» **Ziel**: Gib alle folgenden Datensätze Zeile für Zeile wortgetreu wieder.

» **Verfügbare Daten**:
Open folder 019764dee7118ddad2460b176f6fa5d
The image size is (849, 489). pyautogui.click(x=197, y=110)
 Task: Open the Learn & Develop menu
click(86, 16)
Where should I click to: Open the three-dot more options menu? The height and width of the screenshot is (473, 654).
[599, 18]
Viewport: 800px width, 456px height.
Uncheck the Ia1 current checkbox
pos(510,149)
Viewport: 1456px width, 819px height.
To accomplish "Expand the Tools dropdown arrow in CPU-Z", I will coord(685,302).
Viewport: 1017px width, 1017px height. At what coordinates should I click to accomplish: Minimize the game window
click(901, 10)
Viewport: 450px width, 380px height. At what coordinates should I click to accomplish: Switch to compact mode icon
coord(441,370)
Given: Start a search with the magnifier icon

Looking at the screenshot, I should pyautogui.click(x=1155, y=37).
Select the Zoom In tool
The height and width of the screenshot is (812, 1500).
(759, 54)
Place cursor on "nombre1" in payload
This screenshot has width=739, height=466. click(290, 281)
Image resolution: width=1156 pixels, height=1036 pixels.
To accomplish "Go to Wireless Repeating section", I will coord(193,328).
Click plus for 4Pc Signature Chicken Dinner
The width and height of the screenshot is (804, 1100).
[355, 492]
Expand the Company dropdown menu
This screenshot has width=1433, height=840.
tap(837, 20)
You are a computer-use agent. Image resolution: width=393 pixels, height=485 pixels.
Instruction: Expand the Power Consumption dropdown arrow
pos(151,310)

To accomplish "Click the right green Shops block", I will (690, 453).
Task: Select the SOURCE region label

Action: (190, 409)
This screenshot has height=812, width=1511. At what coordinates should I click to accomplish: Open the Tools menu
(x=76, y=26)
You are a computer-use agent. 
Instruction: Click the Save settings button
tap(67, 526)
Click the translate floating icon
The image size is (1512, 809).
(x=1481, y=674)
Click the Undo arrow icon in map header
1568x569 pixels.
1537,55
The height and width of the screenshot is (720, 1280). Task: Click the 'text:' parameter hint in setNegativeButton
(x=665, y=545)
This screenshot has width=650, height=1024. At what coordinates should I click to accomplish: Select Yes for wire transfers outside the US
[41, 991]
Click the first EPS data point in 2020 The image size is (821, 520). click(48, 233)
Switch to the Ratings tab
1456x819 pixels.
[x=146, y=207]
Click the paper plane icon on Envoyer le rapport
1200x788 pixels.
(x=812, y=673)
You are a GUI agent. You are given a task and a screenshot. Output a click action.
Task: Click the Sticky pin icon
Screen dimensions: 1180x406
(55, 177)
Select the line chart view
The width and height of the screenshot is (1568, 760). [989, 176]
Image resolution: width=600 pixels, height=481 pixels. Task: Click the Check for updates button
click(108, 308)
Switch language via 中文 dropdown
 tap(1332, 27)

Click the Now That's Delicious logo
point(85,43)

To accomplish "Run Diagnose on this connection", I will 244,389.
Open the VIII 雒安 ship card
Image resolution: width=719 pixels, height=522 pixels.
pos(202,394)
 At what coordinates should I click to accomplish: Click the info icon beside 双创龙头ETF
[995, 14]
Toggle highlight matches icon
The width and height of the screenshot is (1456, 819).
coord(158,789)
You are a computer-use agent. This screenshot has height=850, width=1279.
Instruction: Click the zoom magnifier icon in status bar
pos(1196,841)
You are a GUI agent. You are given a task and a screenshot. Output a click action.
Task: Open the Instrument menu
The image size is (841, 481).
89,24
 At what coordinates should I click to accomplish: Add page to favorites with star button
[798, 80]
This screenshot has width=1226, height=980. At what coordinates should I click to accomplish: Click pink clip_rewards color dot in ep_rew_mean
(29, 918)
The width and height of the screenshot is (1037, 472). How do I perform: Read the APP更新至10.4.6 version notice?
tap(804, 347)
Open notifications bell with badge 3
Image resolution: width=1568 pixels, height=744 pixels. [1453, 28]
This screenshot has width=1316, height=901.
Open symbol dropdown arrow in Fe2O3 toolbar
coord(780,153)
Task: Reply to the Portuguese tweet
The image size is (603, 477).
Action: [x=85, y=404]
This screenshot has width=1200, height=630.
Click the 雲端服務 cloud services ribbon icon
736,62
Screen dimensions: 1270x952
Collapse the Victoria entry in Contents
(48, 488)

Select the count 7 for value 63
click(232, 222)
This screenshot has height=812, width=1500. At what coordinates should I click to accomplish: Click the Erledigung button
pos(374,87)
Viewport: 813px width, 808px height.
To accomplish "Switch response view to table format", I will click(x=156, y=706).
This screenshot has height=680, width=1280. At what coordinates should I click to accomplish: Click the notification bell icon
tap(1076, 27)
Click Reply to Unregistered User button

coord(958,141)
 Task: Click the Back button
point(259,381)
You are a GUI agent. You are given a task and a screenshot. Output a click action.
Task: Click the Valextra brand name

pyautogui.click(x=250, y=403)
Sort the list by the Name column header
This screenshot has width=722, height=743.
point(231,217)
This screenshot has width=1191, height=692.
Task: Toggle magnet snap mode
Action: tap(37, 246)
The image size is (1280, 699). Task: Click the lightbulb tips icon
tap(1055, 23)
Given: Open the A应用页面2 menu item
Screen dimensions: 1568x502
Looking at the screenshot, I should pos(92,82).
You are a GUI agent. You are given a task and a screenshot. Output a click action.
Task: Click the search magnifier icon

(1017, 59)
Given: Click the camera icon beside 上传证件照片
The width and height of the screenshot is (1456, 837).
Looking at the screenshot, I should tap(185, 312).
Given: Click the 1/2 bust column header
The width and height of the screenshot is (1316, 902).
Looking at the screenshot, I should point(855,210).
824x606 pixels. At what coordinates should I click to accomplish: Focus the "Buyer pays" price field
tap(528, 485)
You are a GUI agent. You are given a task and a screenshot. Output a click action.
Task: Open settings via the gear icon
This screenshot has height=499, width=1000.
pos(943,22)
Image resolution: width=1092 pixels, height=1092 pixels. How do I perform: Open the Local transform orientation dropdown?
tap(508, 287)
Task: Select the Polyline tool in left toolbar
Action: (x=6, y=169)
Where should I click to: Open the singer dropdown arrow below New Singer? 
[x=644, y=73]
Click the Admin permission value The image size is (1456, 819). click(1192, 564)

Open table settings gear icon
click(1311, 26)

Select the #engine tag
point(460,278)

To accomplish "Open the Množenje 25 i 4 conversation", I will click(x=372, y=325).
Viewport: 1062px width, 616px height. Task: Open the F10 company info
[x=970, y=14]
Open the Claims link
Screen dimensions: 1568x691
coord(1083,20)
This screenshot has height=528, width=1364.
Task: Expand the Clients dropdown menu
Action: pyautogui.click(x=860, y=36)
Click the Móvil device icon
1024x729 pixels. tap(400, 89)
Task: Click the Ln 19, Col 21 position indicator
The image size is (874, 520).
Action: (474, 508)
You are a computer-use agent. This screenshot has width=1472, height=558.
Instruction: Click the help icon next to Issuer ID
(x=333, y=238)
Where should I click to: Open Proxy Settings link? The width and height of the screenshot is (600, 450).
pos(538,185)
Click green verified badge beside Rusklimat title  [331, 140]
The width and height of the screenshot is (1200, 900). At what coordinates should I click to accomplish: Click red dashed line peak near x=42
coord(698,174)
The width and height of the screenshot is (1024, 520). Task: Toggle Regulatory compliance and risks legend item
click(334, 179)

» **Vollständige Antwort**:
Open folder 019764dee7118ddad2460b176f6fa5d
The image size is (849, 489). pyautogui.click(x=197, y=110)
 Task: Open the Learn & Develop menu
click(86, 16)
Where should I click to: Open the three-dot more options menu? The height and width of the screenshot is (473, 654).
[599, 18]
Viewport: 800px width, 456px height.
Uncheck the Ia1 current checkbox
pos(510,149)
Viewport: 1456px width, 819px height.
To accomplish "Expand the Tools dropdown arrow in CPU-Z", I will coord(685,302).
Viewport: 1017px width, 1017px height. At what coordinates should I click to accomplish: Minimize the game window
click(901, 10)
Viewport: 450px width, 380px height. At what coordinates should I click to accomplish: Switch to compact mode icon
coord(441,370)
Given: Start a search with the magnifier icon

Looking at the screenshot, I should pyautogui.click(x=1155, y=37).
Select the Zoom In tool
The height and width of the screenshot is (812, 1500).
(759, 54)
Place cursor on "nombre1" in payload
This screenshot has width=739, height=466. click(290, 281)
Image resolution: width=1156 pixels, height=1036 pixels.
To accomplish "Go to Wireless Repeating section", I will coord(193,328).
Click plus for 4Pc Signature Chicken Dinner
The width and height of the screenshot is (804, 1100).
[355, 492]
Expand the Company dropdown menu
This screenshot has width=1433, height=840.
tap(837, 20)
You are a computer-use agent. Image resolution: width=393 pixels, height=485 pixels.
Instruction: Expand the Power Consumption dropdown arrow
pos(151,310)

To accomplish "Click the right green Shops block", I will (690, 453).
Task: Select the SOURCE region label

Action: (190, 409)
This screenshot has height=812, width=1511. At what coordinates should I click to accomplish: Open the Tools menu
(x=76, y=26)
You are a computer-use agent. 
Instruction: Click the Save settings button
tap(67, 526)
Click the translate floating icon
The image size is (1512, 809).
(x=1481, y=674)
Click the Undo arrow icon in map header
1568x569 pixels.
1537,55
The height and width of the screenshot is (720, 1280). Task: Click the 'text:' parameter hint in setNegativeButton
(x=665, y=545)
This screenshot has width=650, height=1024. At what coordinates should I click to accomplish: Select Yes for wire transfers outside the US
[41, 991]
Click the first EPS data point in 2020 The image size is (821, 520). click(48, 233)
Switch to the Ratings tab
1456x819 pixels.
[x=146, y=207]
Click the paper plane icon on Envoyer le rapport
1200x788 pixels.
(x=812, y=673)
You are a GUI agent. You are given a task and a screenshot. Output a click action.
Task: Click the Sticky pin icon
Screen dimensions: 1180x406
(55, 177)
Select the line chart view
The width and height of the screenshot is (1568, 760). [989, 176]
Image resolution: width=600 pixels, height=481 pixels. Task: Click the Check for updates button
click(108, 308)
Switch language via 中文 dropdown
 tap(1332, 27)

Click the Now That's Delicious logo
point(85,43)

To accomplish "Run Diagnose on this connection", I will 244,389.
Open the VIII 雒安 ship card
Image resolution: width=719 pixels, height=522 pixels.
pos(202,394)
 At what coordinates should I click to accomplish: Click the info icon beside 双创龙头ETF
[995, 14]
Toggle highlight matches icon
The width and height of the screenshot is (1456, 819).
coord(158,789)
You are a computer-use agent. This screenshot has height=850, width=1279.
Instruction: Click the zoom magnifier icon in status bar
pos(1196,841)
You are a GUI agent. You are given a task and a screenshot. Output a click action.
Task: Open the Instrument menu
The image size is (841, 481).
89,24
 At what coordinates should I click to accomplish: Add page to favorites with star button
[798, 80]
This screenshot has width=1226, height=980. At what coordinates should I click to accomplish: Click pink clip_rewards color dot in ep_rew_mean
(29, 918)
The width and height of the screenshot is (1037, 472). How do I perform: Read the APP更新至10.4.6 version notice?
tap(804, 347)
Open notifications bell with badge 3
Image resolution: width=1568 pixels, height=744 pixels. [1453, 28]
This screenshot has width=1316, height=901.
Open symbol dropdown arrow in Fe2O3 toolbar
coord(780,153)
Task: Reply to the Portuguese tweet
The image size is (603, 477).
Action: [x=85, y=404]
This screenshot has width=1200, height=630.
Click the 雲端服務 cloud services ribbon icon
736,62
Screen dimensions: 1270x952
Collapse the Victoria entry in Contents
(48, 488)

Select the count 7 for value 63
click(232, 222)
This screenshot has height=812, width=1500. At what coordinates should I click to accomplish: Click the Erledigung button
pos(374,87)
Viewport: 813px width, 808px height.
To accomplish "Switch response view to table format", I will click(x=156, y=706).
This screenshot has height=680, width=1280. At what coordinates should I click to accomplish: Click the notification bell icon
tap(1076, 27)
Click Reply to Unregistered User button

coord(958,141)
 Task: Click the Back button
point(259,381)
You are a GUI agent. You are given a task and a screenshot. Output a click action.
Task: Click the Valextra brand name

pyautogui.click(x=250, y=403)
Sort the list by the Name column header
This screenshot has width=722, height=743.
point(231,217)
This screenshot has width=1191, height=692.
Task: Toggle magnet snap mode
Action: tap(37, 246)
The image size is (1280, 699). Task: Click the lightbulb tips icon
tap(1055, 23)
Given: Open the A应用页面2 menu item
Screen dimensions: 1568x502
Looking at the screenshot, I should pos(92,82).
You are a GUI agent. You are given a task and a screenshot. Output a click action.
Task: Click the search magnifier icon

(1017, 59)
Given: Click the camera icon beside 上传证件照片
The width and height of the screenshot is (1456, 837).
Looking at the screenshot, I should tap(185, 312).
Given: Click the 1/2 bust column header
The width and height of the screenshot is (1316, 902).
Looking at the screenshot, I should point(855,210).
824x606 pixels. At what coordinates should I click to accomplish: Focus the "Buyer pays" price field
tap(528, 485)
You are a GUI agent. You are given a task and a screenshot. Output a click action.
Task: Open settings via the gear icon
This screenshot has height=499, width=1000.
pos(943,22)
Image resolution: width=1092 pixels, height=1092 pixels. How do I perform: Open the Local transform orientation dropdown?
tap(508, 287)
Task: Select the Polyline tool in left toolbar
Action: (x=6, y=169)
Where should I click to: Open the singer dropdown arrow below New Singer? 
[x=644, y=73]
Click the Admin permission value The image size is (1456, 819). click(1192, 564)

Open table settings gear icon
click(1311, 26)

Select the #engine tag
point(460,278)

To accomplish "Open the Množenje 25 i 4 conversation", I will click(x=372, y=325).
Viewport: 1062px width, 616px height. Task: Open the F10 company info
[x=970, y=14]
Open the Claims link
Screen dimensions: 1568x691
coord(1083,20)
This screenshot has height=528, width=1364.
Task: Expand the Clients dropdown menu
Action: pyautogui.click(x=860, y=36)
Click the Móvil device icon
1024x729 pixels. tap(400, 89)
Task: Click the Ln 19, Col 21 position indicator
The image size is (874, 520).
Action: (474, 508)
You are a computer-use agent. This screenshot has width=1472, height=558.
Instruction: Click the help icon next to Issuer ID
(x=333, y=238)
Where should I click to: Open Proxy Settings link? The width and height of the screenshot is (600, 450).
pos(538,185)
Click green verified badge beside Rusklimat title  [331, 140]
The width and height of the screenshot is (1200, 900). At what coordinates should I click to accomplish: Click red dashed line peak near x=42
coord(698,174)
The width and height of the screenshot is (1024, 520). Task: Toggle Regulatory compliance and risks legend item
click(334, 179)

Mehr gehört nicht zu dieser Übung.